LA NOUVELLE CUISINE NORDIQUE - ÉPISODE 4 - PAR PATRICK FAUS & CORINNE VILDER

GERANIUM
Une bête à concours ? Un hystérique de la victoire ? Une obsession de tout gagner ! Une psychose de ne pas être le premier ! Rasmus Kofoed (36 ans) est tout ceci à la fois. C’est aussi un des chefs les plus doués de sa génération et un des leaders de la nouvelle cuisine qui explose au Danemark.
Il participe au Bocuse d’or depuis 2005 avec un seul objectif : gagner ! Et il gagne : Bocuse de bronze en 2005, Bocuse d’argent en 2007, Bocuse d’or Europe en 2010, et Bocuse d’or International en 2011. Pari réussi.
Il va maintenant pouvoir se mettre au travail dans son restaurant flambant neuf situé curieusement au dernier étage de l’immeuble du National Stadium de Copenhague. Ascenseur privé, 8 ème étage, salle magnifique faite d’espace et de lumière, vue imprenable sur Copenhague et sur le grand parc qui entoure le stade. Des arbres à perte de vue, le chef est déjà dans son élément.
Car la nature, il aime ça ! C’est sa culture, son enfance, son environnement, sa passion, qui se retrouve dans le choix des produits et dans sa conception des plats. On y voit les couleurs du nord, du vert de l’été au blanc de l’hiver, des herbes, et on y goûte les champignons des sous-bois, des poissons magnifiques tout frais sortis de la Baltique, toute cette pureté que le chef recherche et tente de recréer dans l’assiette. La encore : pari réussi.
Les plats parlent d’eux-mêmes et expriment au mieux sa démarche. Consommé de tomates (danoises !), jambon en terrine, oseille et fleurs sauvages ; King crabe à la purée de choux fleur, quelques crudités, et feuilles de menthe ; Escalope de veau, betteraves en lamelles, noisettes, pot de mayonnaise aux noisettes, le tout d’une beauté impressionnante et des saveurs nettes et tranchées. Son dessert « traditionnel » est magnifique ! Le Koldskal est un dessert national, un peu notre crème caramel ; mais revisitée par Kofoed, il prend une autre envergure et devient un pur chef d’œuvre de finesse. Il s’agit simplement d’un bouillon de babeurre, aux œufs et à la vanille (pas danoise !) sur lequel le chef rajoute une légère crème aux feuilles de citron. Tout est clair. Dans la présentation, il est d’une créativité étonnante. C’est un festival de couleurs, de formes, de volumes, boules, billes, cubes, carrés, une géométrie dans l’espace qui étonne, fascine et déroute.
Rasmus Kofoed est un technicien hors du commun : il n’est de voir le plat « vainqueur » du Bocuse d’or ! Dans sa cuisine, lui et son équipe sont d’une précision diabolique, tout le monde porte des gants blancs de chirurgien pour traiter les herbes et les conserver pour l’hiver, tout est blanc et ouvert sur une immense baie vitrée.
Mais c’est aussi et surtout un homme de la terre, de l’air froid, et de la nature. Un mélange qui devrait le mener très loin. Il est le seul à ne pas avoir d’étoiles, mais il a ouvert en octobre 2010. Juste une question de temps.

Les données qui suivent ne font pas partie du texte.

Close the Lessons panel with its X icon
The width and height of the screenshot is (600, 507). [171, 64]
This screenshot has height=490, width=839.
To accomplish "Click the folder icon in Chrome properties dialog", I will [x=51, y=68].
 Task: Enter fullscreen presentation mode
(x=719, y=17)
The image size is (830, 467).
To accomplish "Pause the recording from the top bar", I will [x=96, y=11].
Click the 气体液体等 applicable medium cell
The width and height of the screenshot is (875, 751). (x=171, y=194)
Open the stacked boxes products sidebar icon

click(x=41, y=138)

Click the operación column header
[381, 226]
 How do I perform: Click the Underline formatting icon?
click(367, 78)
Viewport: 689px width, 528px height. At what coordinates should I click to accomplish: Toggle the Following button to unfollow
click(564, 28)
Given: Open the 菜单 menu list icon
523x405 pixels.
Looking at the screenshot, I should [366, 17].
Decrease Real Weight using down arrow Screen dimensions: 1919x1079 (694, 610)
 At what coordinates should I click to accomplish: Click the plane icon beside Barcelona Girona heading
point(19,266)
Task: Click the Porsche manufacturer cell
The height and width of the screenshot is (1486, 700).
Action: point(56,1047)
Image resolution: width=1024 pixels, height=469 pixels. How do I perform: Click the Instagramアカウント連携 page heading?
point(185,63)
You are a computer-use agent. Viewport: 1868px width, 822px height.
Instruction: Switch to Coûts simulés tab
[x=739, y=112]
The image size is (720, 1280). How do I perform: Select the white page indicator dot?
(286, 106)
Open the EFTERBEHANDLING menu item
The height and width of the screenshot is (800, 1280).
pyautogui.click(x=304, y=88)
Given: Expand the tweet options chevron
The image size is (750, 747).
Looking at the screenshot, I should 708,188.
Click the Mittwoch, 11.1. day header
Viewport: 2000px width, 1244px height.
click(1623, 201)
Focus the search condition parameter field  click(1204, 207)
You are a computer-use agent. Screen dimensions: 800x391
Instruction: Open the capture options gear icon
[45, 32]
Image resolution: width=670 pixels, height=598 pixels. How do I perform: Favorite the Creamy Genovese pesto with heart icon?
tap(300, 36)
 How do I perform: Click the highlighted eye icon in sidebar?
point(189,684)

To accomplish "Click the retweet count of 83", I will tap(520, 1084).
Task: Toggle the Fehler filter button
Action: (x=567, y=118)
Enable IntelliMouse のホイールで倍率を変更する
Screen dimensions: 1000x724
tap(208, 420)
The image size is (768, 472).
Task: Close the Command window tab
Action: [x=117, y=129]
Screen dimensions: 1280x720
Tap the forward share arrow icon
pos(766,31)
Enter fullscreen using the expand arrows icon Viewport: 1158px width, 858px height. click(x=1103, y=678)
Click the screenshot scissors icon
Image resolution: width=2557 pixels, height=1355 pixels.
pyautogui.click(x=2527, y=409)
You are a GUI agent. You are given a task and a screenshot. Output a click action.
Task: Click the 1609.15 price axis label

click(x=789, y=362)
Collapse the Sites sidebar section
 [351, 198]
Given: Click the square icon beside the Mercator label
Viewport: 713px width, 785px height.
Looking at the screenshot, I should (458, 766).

Trois questions à Rasmus Kofoed
Qui vous a donné envie de faire la cuisine ?
J’ai été élevé par des parents strictement végétariens, mais je rêvais de viande quand j’avais 15-16 ans. C’est en rentrant du lycée que j’ai commencé à m’en cuisiner en cachette. Ça m’a plu et j’ai fait aussi des cakes et des gâteaux. C’est parti comme ça ! Je me sentais tellement bien que j’ai continué. J’ai commencé dans les cuisines d’un grand hôtel de Copenhague et j’ai tout de suite adoré l’ambiance et le chef qui m’a transmis sa passion. J’ai travaillé dans un deux étoiles Michelin en Belgique qui a bouleversé mes habitudes par sa manière de présenter les plats avec des herbes et même des fleurs. J’ai ouvert mon premier restaurant Geranium sur le port, en 2007. La cuisine était minuscule, mais j’ai beaucoup appris.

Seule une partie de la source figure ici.